Aortic arch replacement for degenerative aneurysms: advances during the last decade.

作者信息

Shiiya Norihiko

机构信息

First Department of Surgery, Hamamatsu University School of Medicine, 1-20-1, Handayama, Higashi-ku, Hamamastu, Shizuoka, 431-3192, Japan.

出版信息

Gen Thorac Cardiovasc Surg. 2013 Apr;61(4):191-6. doi: 10.1007/s11748-012-0166-4. Epub 2012 Oct 20.

Abstract

During the last decade, treatment paradigm for degenerative aortic arch aneurysms has been changed by a better understanding of the pathophysiology of brain complication and introduction of endovascular technologies. To avoid neurocognitive dysfunction, safe duration of deep hypothermic circulatory arrest is now considered <25 min, and retrograde cerebral perfusion became less frequently used.
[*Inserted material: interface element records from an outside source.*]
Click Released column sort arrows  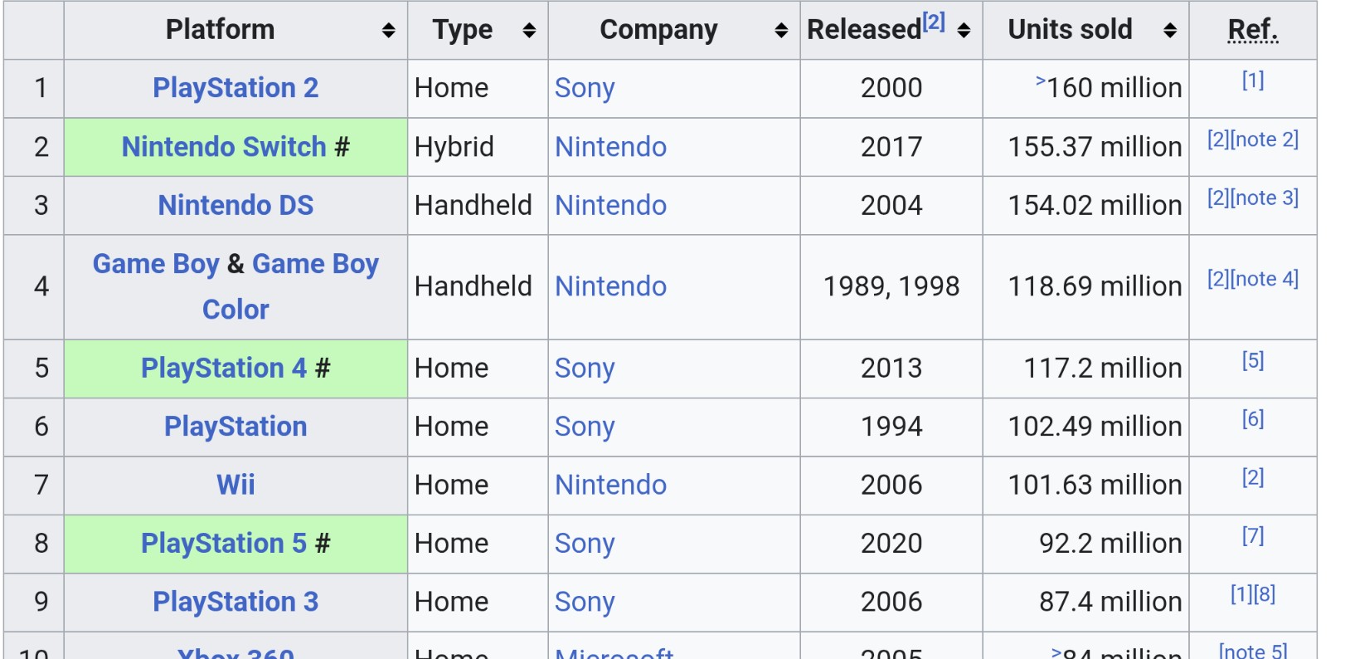(x=964, y=31)
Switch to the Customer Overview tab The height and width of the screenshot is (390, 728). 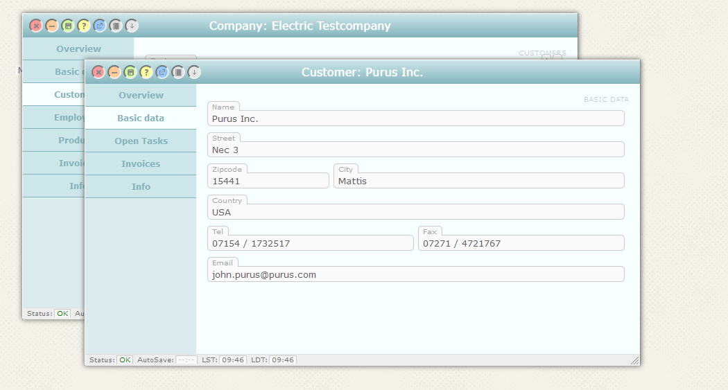(141, 95)
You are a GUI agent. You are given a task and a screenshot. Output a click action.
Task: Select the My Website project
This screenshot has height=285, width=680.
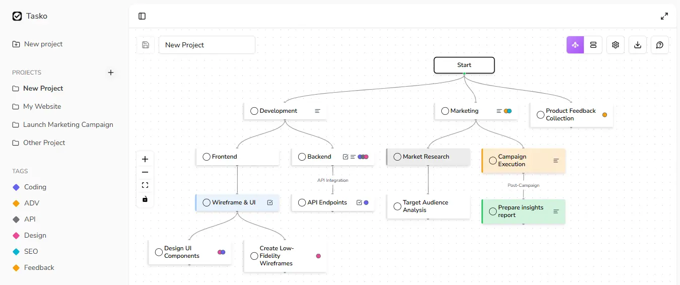coord(42,106)
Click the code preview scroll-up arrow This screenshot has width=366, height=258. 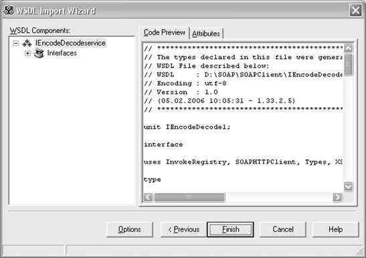coord(348,48)
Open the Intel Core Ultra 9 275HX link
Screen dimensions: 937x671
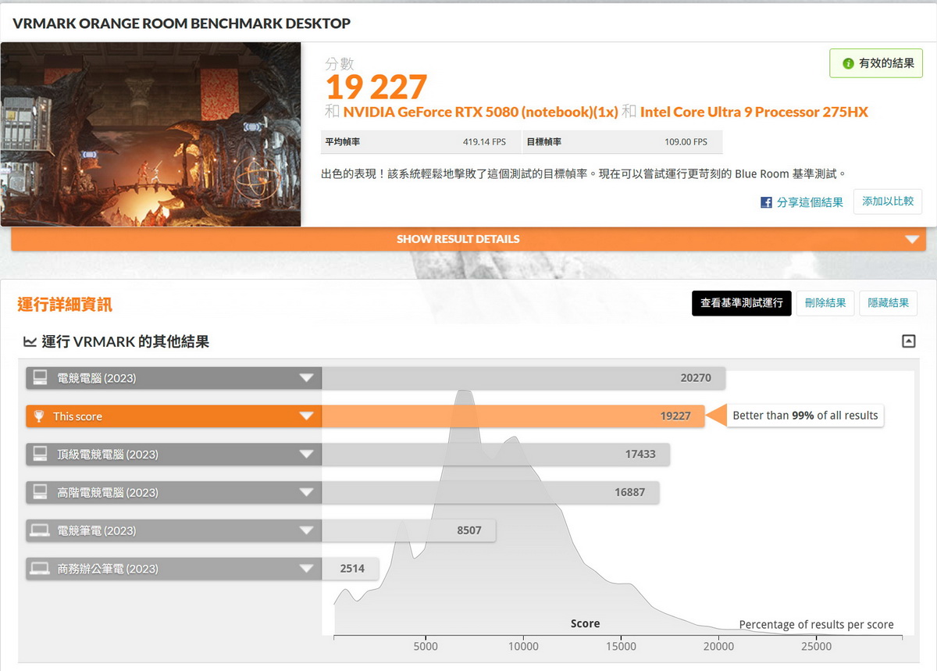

Selective cerebral perfusion (SCP) is not associated with neurocognitive decline unless profound hypothermia (<20 °C) is used, which may suggest profound hypothermic SCP is not advantageous but may be detrimental. Attempts have been made to use mild to moderate hypothermia during SCP, and safe duration of distal circulatory arrest seems <60 min at 28 °C to avoid ischemic spinal cord injury. Three-vessel perfusion seems advantageous to provide adequate brain and spinal cord protection. To avoid aortogenic brain atheroembolism in the high risk patients, we previously proposed the "isolation" technique, where SCP is established before systemic perfusion. This technique has subsequently been modified to use both axillary and left carotid arteries for systemic arterial return, so that aortogenic emboli may not enter the brain circulation. In the TEVAR (thoracic endovascular aortic repair) era, hybrid operations such as the frozen elephant trunk or TEVAR completion after the elephant trunk are increasingly performed for extensive or distal arch aneurysms. It should be noted, however, that the frozen elephant trunk operation for extensive aneurysms carries an increased risk of paraplegia, and for distal arch aneurysms its outcome is not better than that after the standard open repair in Japan.

摘要

在过去十年中,对脑并发症病理生理学的深入理解以及血管内技术的引入改变了退行性主动脉弓动脉瘤的治疗模式。为避免神经认知功能障碍,目前认为深低温停循环的安全时长<25分钟,逆行脑灌注的使用频率降低。选择性脑灌注(SCP)与神经认知功能下降无关,除非采用深度低温(<20°C),这可能表明深度低温SCP并无优势,反而可能有害。有人尝试在SCP期间采用轻至中度低温,在28°C时,远端停循环的安全时长似乎<60分钟,以避免脊髓缺血性损伤。三血管灌注似乎有利于提供充分的脑和脊髓保护。为避免高危患者发生主动脉源性脑动脉粥样硬化栓塞,我们此前提出了“隔离”技术,即在全身灌注前建立SCP。该技术随后被改进为使用腋动脉和左颈动脉作为全身动脉回血途径,以使主动脉源性栓子不会进入脑循环。在胸主动脉腔内修复术(TEVAR)时代,对于广泛或远端弓部动脉瘤,越来越多地采用诸如“冰冻象鼻”或象鼻术后行TEVAR完成手术等杂交手术。然而,应当注意的是,对于广泛动脉瘤的“冰冻象鼻”手术,截瘫风险增加,而在日本,对于远端弓部动脉瘤,其疗效并不优于标准开放修复术后的疗效。